The Parichaya application contains two interfaces;

  1. The first interface enables browsing the content using frequent keywords and their context words, representing critical aspects of information in the corpus and providing a good viewpoint of the content
  2. The second interface supports question-answering, where a user can post a question, get the summary answer, and listen to the audio contents with answers to the question.

Funding Agency

Mphasis F1 foundation

Demos

Parichaya interface : http://103.156.19.244:33404/
(username: guest, password: guest123)

Parichaya demo video :

Publications

Sharath Srivatsa, Aparna M, Samarth P, Malavika V, and Srinath Srinivasa. 2025. Parichaya: Rural Colloquial Knowledge AI Interface. In Proceedings of the 8th Joint International Conference on Data Science & Management of Data (12th ACM IKDD CODS and 30th COMAD) (CODS-COMAD ’25). Association for Computing Machinery, New York, NY, USA. [to appear]

ScenariosDB

Autonomous Vehicles (AVs) are expected to have the potential to impact urban mobility by providing increased safety, reducing traffic congestion, mitigating accidents and reducing emissions. Since AVs operate with little or no human intervention, it is very essential to perceive the external world and understand different objects and their relationships in the scene, and respond appropriately. For doing this effectively, AVs need to be trained on a variety of traffic situations and appropriate responses to them. Behavior of vehicular traffic varies widely from one part of the world to another. An AV trained for traffic conditions in one part of the world may not be effective, or worse, even be risky in some other part of the world. Autonomous driving in developing countries like India is extremely challenging mainly due to unstructured driving environment which includes diverse traffic participants, erratic driving patterns and improper road infrastructure. So, there is a need for collecting or creating Indian driving datasets, understanding complex Indian traffic behavior and identifying various events in the scene. Event detection is critical for autonomous driving systems to enable vehicles to perceive and interpret their surroundings accurately as well as to make informed decisions. The main goal of our work is to understand heterogeneous and complex driving scenario in India from autonomous driving viewpoint by identifying disparate events and describe the scene using natural language descriptions to aid semantic scenario search

Funding Agency:

Siemens Technologies and Services Private Limited (STSPL)

Publications:

Bhoomika, A. P., Srinath Srinivasa, Vijaya Sarathi Indla, and Saikat Mukherjee. “Vector Based Semantic Scenario Search for Vehicular Traffic.” In International Conference on Big Data Analytics, pp. 160-171. Cham: Springer Nature Switzerland, 2023.

Team Details:

  • Bhoomika A P (PhD Research Scholar)
  • Prof.

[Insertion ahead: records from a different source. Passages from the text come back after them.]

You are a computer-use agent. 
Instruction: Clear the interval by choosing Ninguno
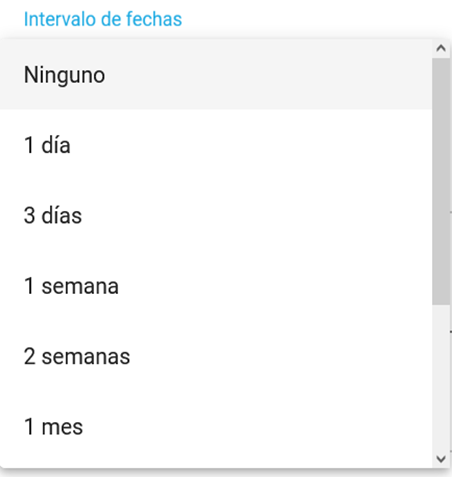[x=216, y=74]
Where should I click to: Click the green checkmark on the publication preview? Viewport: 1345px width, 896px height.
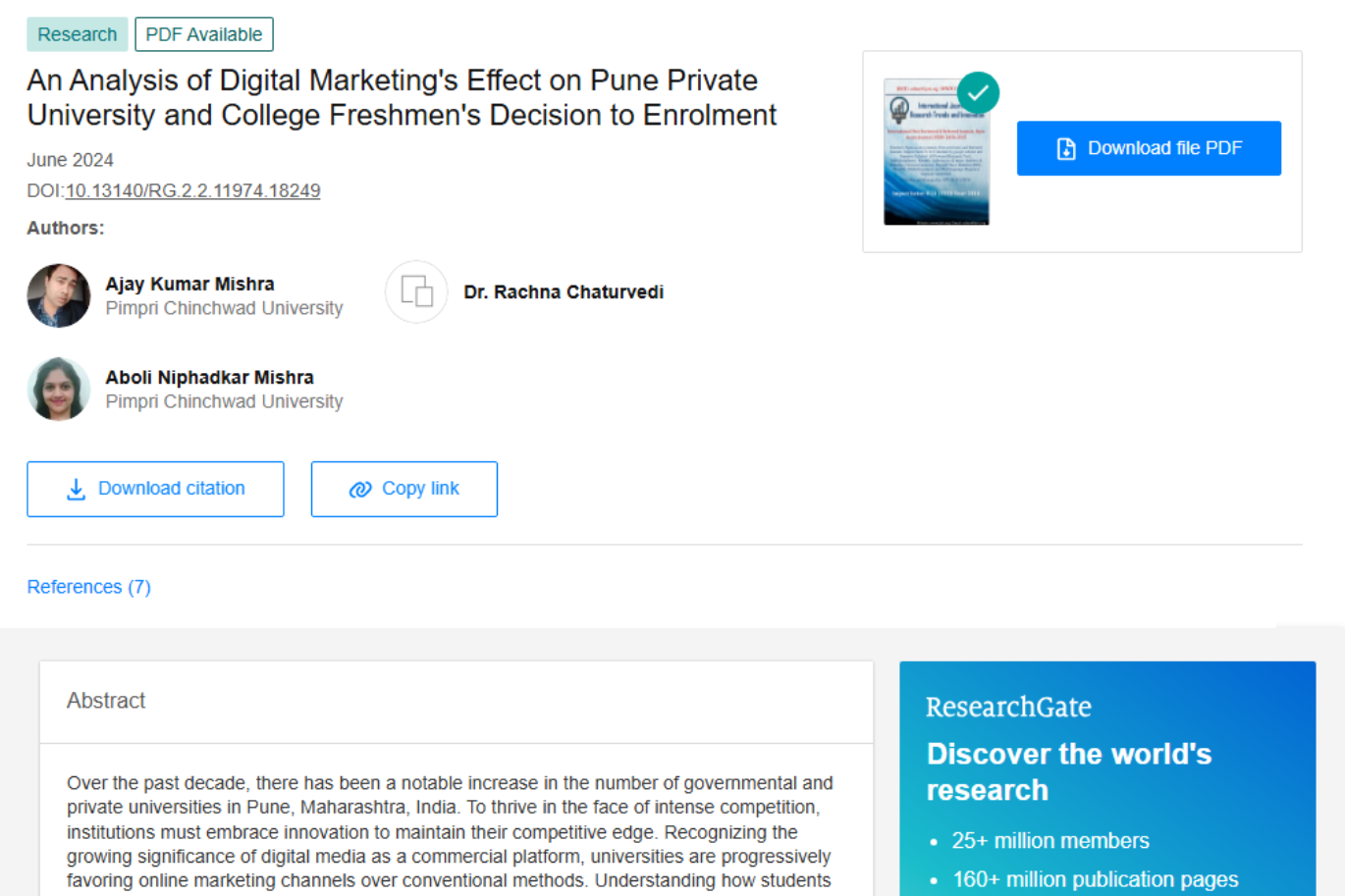978,92
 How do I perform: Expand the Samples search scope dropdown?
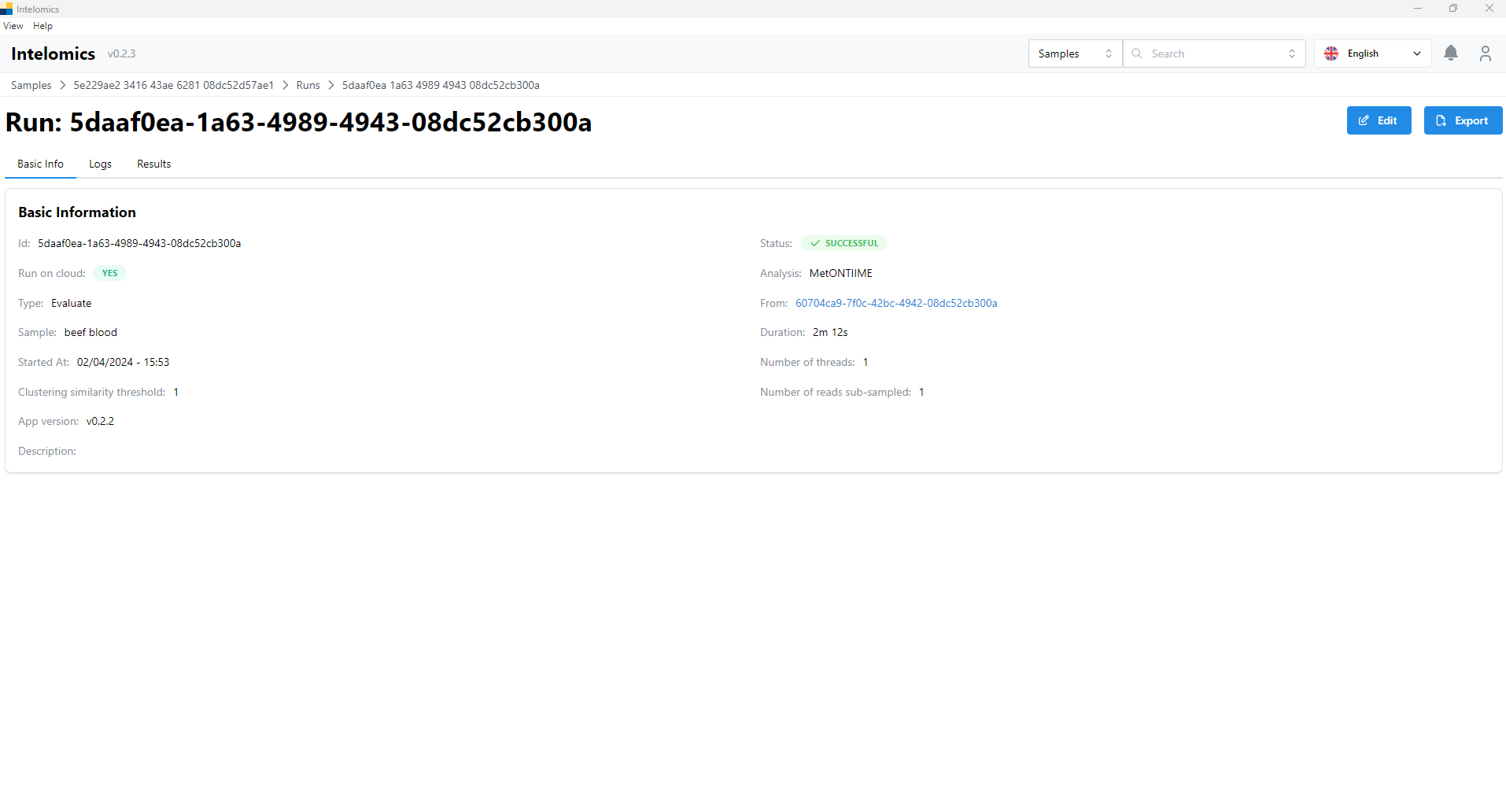point(1075,54)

Srinath Srinivasa (PI)

Project Students:

  • Vidish Trivedi
  • Sasank Karamsetty
  • Dhanvi Medha Beechu
  • Swetha Murali
  • Ankita Agrawal
  • Somesh Awasthi

Interns:

  • Yashasvi Virani
  • Nayan Radadiya

IndicNLP

IndicNLP project focuses on building an knowledge management framework for oral community knowledge in low-resource and colloquial Kannada language.

Background

Knowledge in rural communities is largely created, preserved, and is transferred verbally, and it is limited. This information is valuable to these communities, and managing and making it available digitally with state-of-the-art approaches enriches awareness and collective knowledge of people of these communities. The large amounts of data and information produced on the Internet are inaccessible to the population in these rural communities due to factors like lack of infrastructure, connectivity, and limited literacy. Knowledge internal to rural communities is also not conserved and made available in any global Big Data information systems. Artificial Intelligence (AI) technologies such as Automatic Speech Recognition (ASR) and Natural Language Processing (NLP) provide substantial assistance when vast quantities of data, like Big Data, are available to build solutions. In the case of low-resource languages like Kannada and rural colloquial dialects, publicly available corpora are significantly less. Building state-of-the-art AI solutions is challenging in this context, and we address this problem in this work. Knowledge management in rural communities requires a low-cost and efficient approach that social workers can use. Organizations such as Namma Halli Radio have collected an audio corpus of a few hours containing community interactions spoken in colloquial language. We propose an architecture for oral knowledge management for rural communities speaking colloquial Kannada using audio recordings.

Funding Agency

Mphasis F1 foundation

Publications

Aparna, M., Srivatsa, S., Sai Madhavan, G., Dinesh, T.B., Srinivasa, S. (2024). AI-Based Assistance for Management of Oral Community Knowledge in Low-Resource and Colloquial Kannada Language. In: Sachdeva, S., Watanobe, Y. (eds) Big Data Analytics in Astronomy, Science, and Engineering. BDA 2023. Lecture Notes in Computer Science, vol 14516. Springer, Cham. https://doi.org/10.1007/978-3-031-58502-9_1

Sharath Srivatsa, Aparna M, Sai Madhavan G, and Srinath Srinivasa. 2024. Knowledge Management Framework Over Low Resource Indian Colloquial Language Audio Contents. In Proceedings of the 7th Joint International Conference on Data Science & Management of Data (11th ACM IKDD CODS and 29th COMAD) (CODS-COMAD ’24). Association for Computing Machinery, New York, NY, USA, 553–557. https://doi.org/10.1145/3632410.3632483 

Aparna M and Srinath Srinivasa. 2023. Active learning for Named Entity Recognition in Kannada. TechRxiv. Preprint. https://doi.org/10.36227/techrxiv.24580582.v1

Media Mentions

Demo

Graama-Kannada Audio Search webapp : http://103.156.19.244:33035/,
(username : guest, password : guest123)

Graama-Kannada demo video:

People

Research Scholars

Project Students

  • Goutham U R
  • Ram Sai Koushik Polisetti
  • Sai Madhavan G
  • Kappagantula Lakshmi Abhigna
  • Manuj Malik
  • Debmalya Sen
  • Vikram Adithya C P
  • Venumula Sai Sumanth Reddy

Consent Management in Digital Public Infrastructures

The primary aim of our work is to develop a formal framework to manage consent for open-ended data sharing use cases like Digital Public Infrastructures (DPIs). Our framework delves into philosophical, legal and technical aspects of consent to ensure a holistic solution. In this regard, we propose policy-based consent management which resolves consent across 4 key dimensions – ownership, policy compliance, access-control and post-access conditions. The prototype of the work can found at Anumati: Consent Management Service.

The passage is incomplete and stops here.